Musica

Chris Forsyth – Kenzo Deluxe

Gianpaolo Giordano

A un anno da Paranoid Cat torna uno dei chitarristi più eclettici d’oltreoceano: Chris Forsyth. Dopo aver collaborato per molti progetti, tra i quali i Peeesseye, dove ha dato ampio respiro alla sua vena sperimentale

A un anno da Paranoid Cat torna uno dei chitarristi più eclettici d’oltreoceano: Chris Forsyth. Dopo aver collaborato per molti progetti, tra i quali i Peeesseye, dove ha dato ampio respiro alla sua vena sperimentale, l’eclettico chitarrista aggiunge alla sua discografia un nuovo album: Kenzo Deluxe, senza dubbio tra i più intimi ed introversi da lui composti. Caratteristica interessante del suo nuovo disco è, infatti, la scelta di eseguire da solo i pezzi da lui ideati, un approccio che ha comportato una rielaborazione delle sonorità che hanno caratterizzato i suoi ultimi lavori, ma che di sicuro permetterà di guardare alla sua musica da un punto di vista diverso. Contribuisce all’atmosfera solitaria il suo inconfondibile tocco di chitarra, a tratti morbido e sognante, a tratti ruvido e tagliente, ma mai sgradevole all’orecchio.

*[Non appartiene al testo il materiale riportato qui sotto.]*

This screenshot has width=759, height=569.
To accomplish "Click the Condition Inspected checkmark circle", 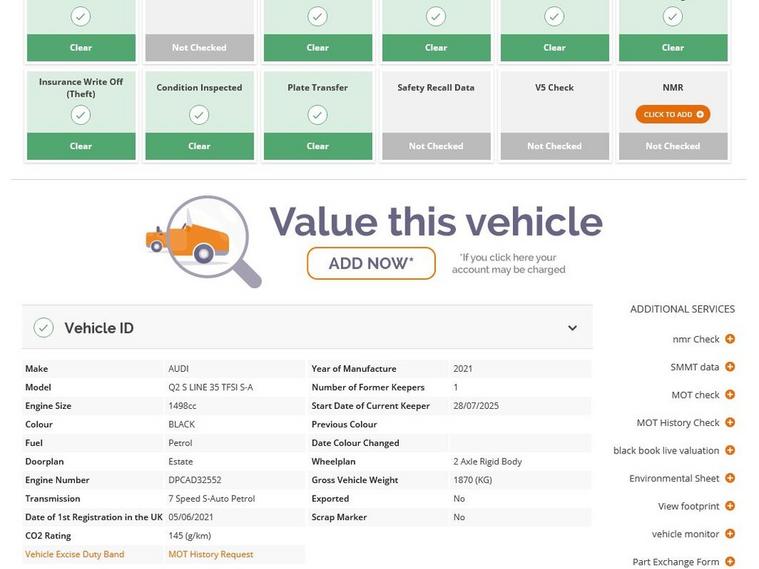I will click(199, 115).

Ad aprire Kenzo Deluxe è The first 10 minutes of cocksucker blues, improntata, appunto, su uno scarno e sporco giro blues, in cui poche note in riverbero e wah bastano per dare alla traccia un buon groove, che sbiadisce nell’indefinito aggregato finale di note sconnesse. Di diverso stampo è Down & Ups dal blues si passa ad un’impostazione più classica, dove sulla base di più suoni tra loro aggrovigliati, Forsyth si destreggia nella successione di note singole, dilungandole per una decina di minuti fino a chiuderle tornando al giro iniziale in una coerente struttura a cerchio. Alla terza traccia, Boston Street Lullaby No. 2, vengono introdotte le distorsioni, che creano assieme agli effetti eco un’apertura suggestiva, dal suono volontariamente poco nitido, ma è un principio che, ancora una volta, si dilunga senza arrivare ad un punto nevralgico, finendo proprio lì, dove ci si aspetta un cambiamento. Con East Kensington run down arriva la conferma: Forsyth non ha riservato per i suoi pezzi un’impostazione differente dal mettere in loop un giro di chitarra per creare su di esso possibili variazioni. Nonostante ciò, la quarta traccia è l’unica a spiccare a livello dei contenuti, sia per il contrasto tra le due parti che la costituiscono, sia per il carattere determinato con cui si chiude. Conclude l’album Boston Street Lullaby No. 1 che, anche senza loop, risulta ridondante e troppo simile alle tracce che l’hanno preceduta.

Per quanto le sue intenzioni possano essere buone, Chris Forsyth ha esagerato nel dare troppo spazio alla sua personalità: almeno tre delle cinque tracce di Kenzo Deluxe assomigliano, più che a delle composizioni, a improvvisazioni o esercitazioni (le strutture elementari sono la prova più eclatante). Se si è soliti accusare i virtuosi delle sei corde di avere uno stile sgraziato e barocco, si può qui incolpare Forsyth del contrario: non di eccessiva semplicità (da sempre tratto peculiare del suo stile), ma di poca inventiva.